Pero el sector residencial no acaba en las 10-15 ciudades más grandes del país. El sector residencial está allí donde viva la gente o donde quiera vivir, por el motivo que sea. También el mercado inmobiliario residencial es Mérida, y Calatayud, y Benavente y Elda. También en estas localidades se hacen operaciones de compraventa y se alquilan viviendas. Toda esa parte de España, que aloja a más de 30 millones de personas, es permanentemente ignorada por las noticias inmobiliarias. El ignoto sector inmobiliario existente fuera de las ciudades. 30 millones de personas o, dicho de otra forma, 30 millones de potenciales clientes. Pero, bueno, uno puede pensar, por las ideas preconcebidas que se tienen, que invertir en viviendas en Miguelturra (localidad ciudadrealeña de poco más de 15.000 habitantes) es más arriesgado que hacerlo en la Distrito Centro de Madrid. ¿Y, exactamente, dónde está ese riesgo? El precio en Madrid se ha repuntado intensamente desde los mínimos y puede volver a caer. En Miguelturra, el precio sigue en mínimos. En lo más bajo. El precio casi no ha cambiado en 5 años y no tiene margen para la bajada. Ya bajó todo lo posible en la anterior crisis. No puede bajar más. Lo que está muerto no puede morir. Por consiguiente, el riesgo existente en la compra de viviendas en estas zonas ignoradas por todos es el mínimo riesgo existente en el sector inmobiliario.

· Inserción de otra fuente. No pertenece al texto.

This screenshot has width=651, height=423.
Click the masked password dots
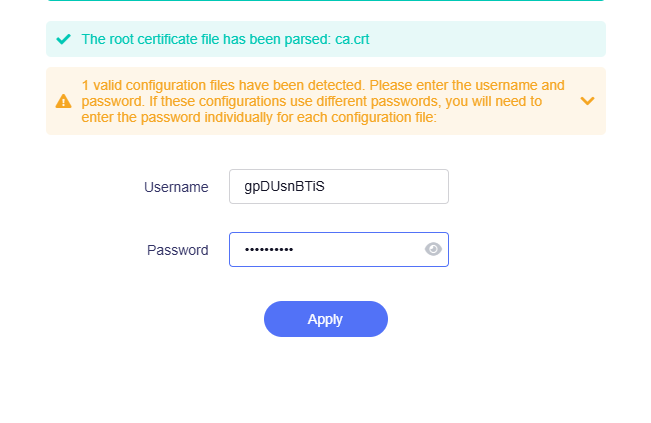pos(269,249)
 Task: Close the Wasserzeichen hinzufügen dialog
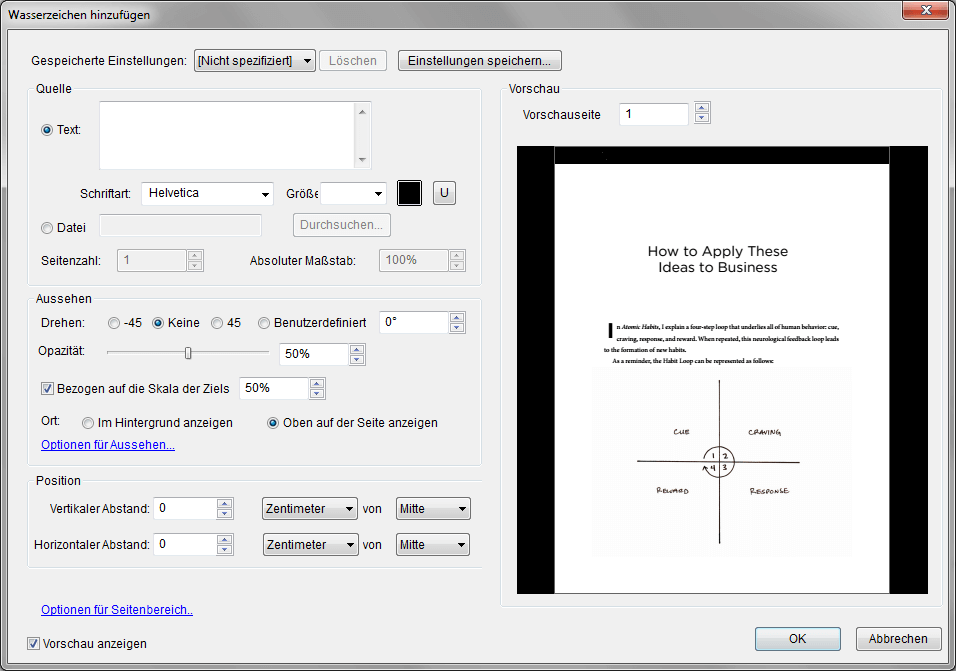click(924, 11)
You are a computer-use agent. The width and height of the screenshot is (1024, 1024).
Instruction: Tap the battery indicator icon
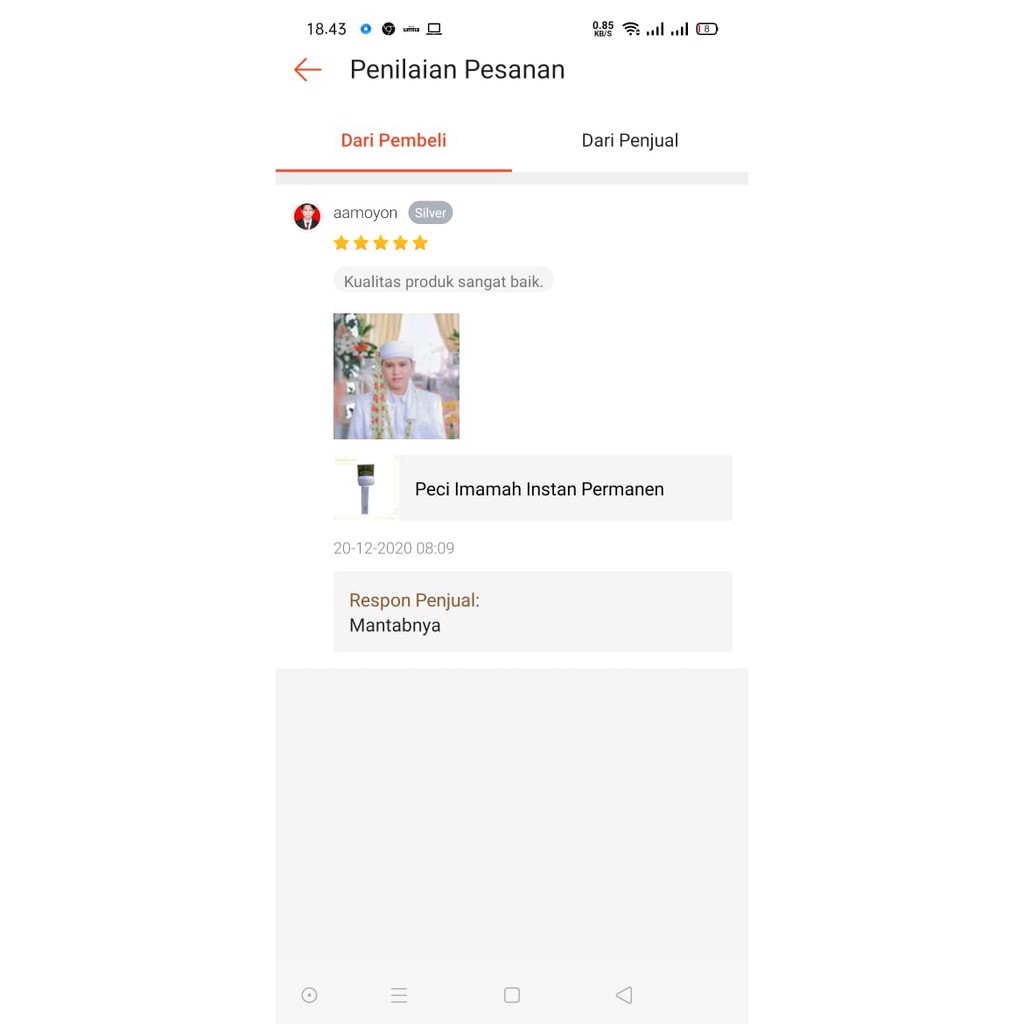[707, 29]
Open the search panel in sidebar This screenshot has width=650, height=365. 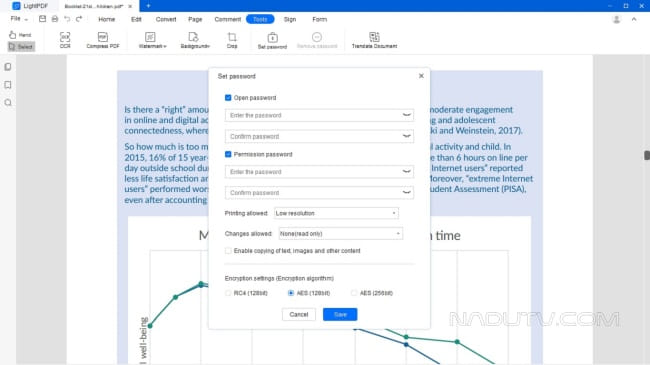click(8, 102)
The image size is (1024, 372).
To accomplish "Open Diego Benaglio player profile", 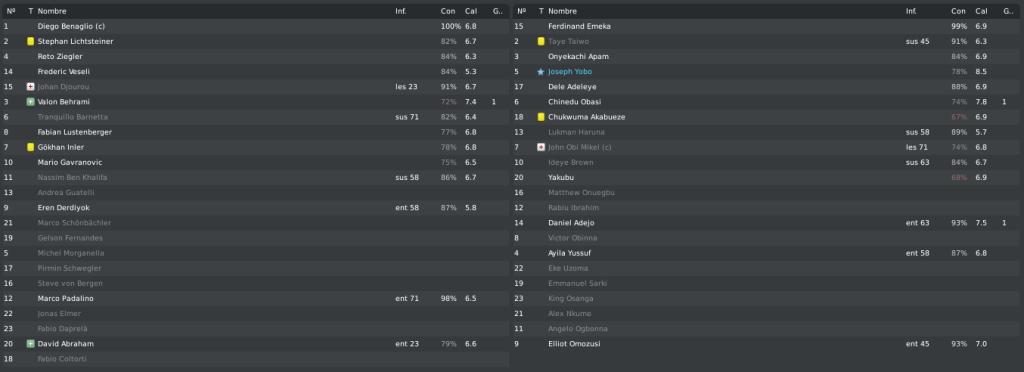I will pos(71,26).
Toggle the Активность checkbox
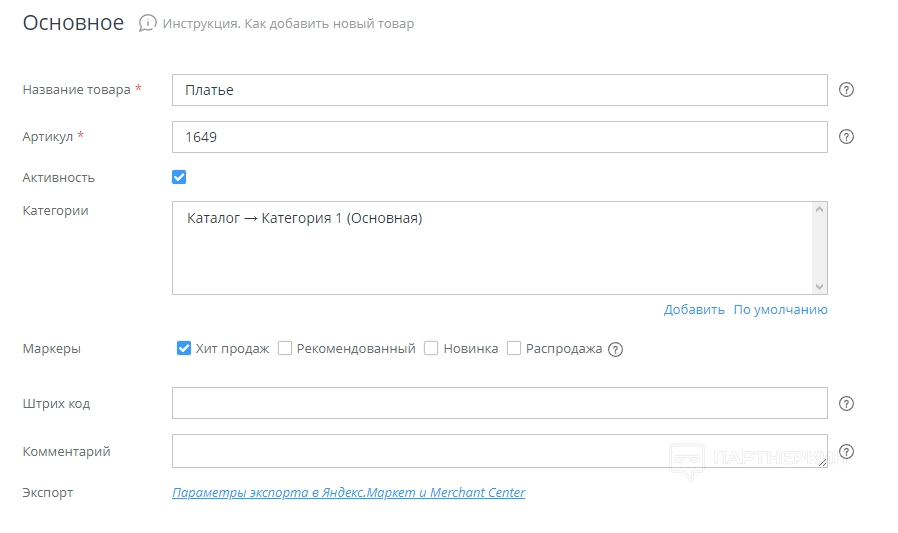The height and width of the screenshot is (533, 898). pyautogui.click(x=179, y=177)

Está muy bien que las viviendas en las poblaciones como Miguelturra sean el activo con menos riesgo, pero ¿qué pasa con la rentabilidad? Invertir en un piso en Madrid es comprarlo y esperar a que suba su precio de compraventa para venderlo y tener entonces una ganancia. Lo que viene siendo especulación pura y dura. Y desde 2014 eso ha ido estupendamente bien. Pero la fiesta se ha acabado. Ahora parece que el precio no va a crecer más, sino que puede bajar. En Malasaña (uno de los barrios de Distrito Centro, Madrid) puede costar (hablamos de medias) 410.000 € (pisos de 2 habitaciones y 1 baño). En Miguelturra 50.000 €. Por una vivienda en Madrid se pueden comprar más de ocho en Miguelturra, donde no cabe esperar comprar un piso y venderlo dentro de unos años con una notable plusvalía. Entonces, ¿qué tienen de interesante los activos más seguros (menos especulativos) del sector inmobiliario?

El alquiler. La respuesta es el alquiler. La vivienda de Madrid puede alquilarse (en promedio) por 1.300 € al mes contra los 350 €/mes de Miguelturra. Esto lleva a que en Madrid la rentabilidad bruta del alquiler es del 3,8% mientras que del 8,4% en Miguelturra. El subtipo de activo inmobiliario más seguro tiene mejor rentabilidad por alquiler que alguno de sus comparables directos. Y 8,4% de rentabilidad es muy buena rentabilidad.

Observe, por favor, el gráfico que acompaña este texto y que muestra la variación del precio de las viviendas desde mínimos en Madrid Distrito Centro, Málaga Teatinos, Elche y Miguelturra. Madrid se ha revalorizado a más de un 10% anual. Málaga a casi un 6% anual. Quien invirtió entonces y vende ahora ha podido ganar mucho dinero. Quien invierta ahora en esas zonas puede llevarse la mala experiencia de una caída (que es la casi única fuente de generación de valor de estos inmuebles). En cambio, en Elche y Miguelturra, los precios permanecen estables. Usted sabe que lo que compre ahí, ahí permanecerá. Es solo atender a sus rentas para obtener la rentabilidad y, como hemos visto antes, es muy superior a la que de la misma forma se obtendría en las principales ciudades. Es invertir ahí y sentarse a cobrar el dividendo con la tranquilidad de que lo que está muerto no puede morir.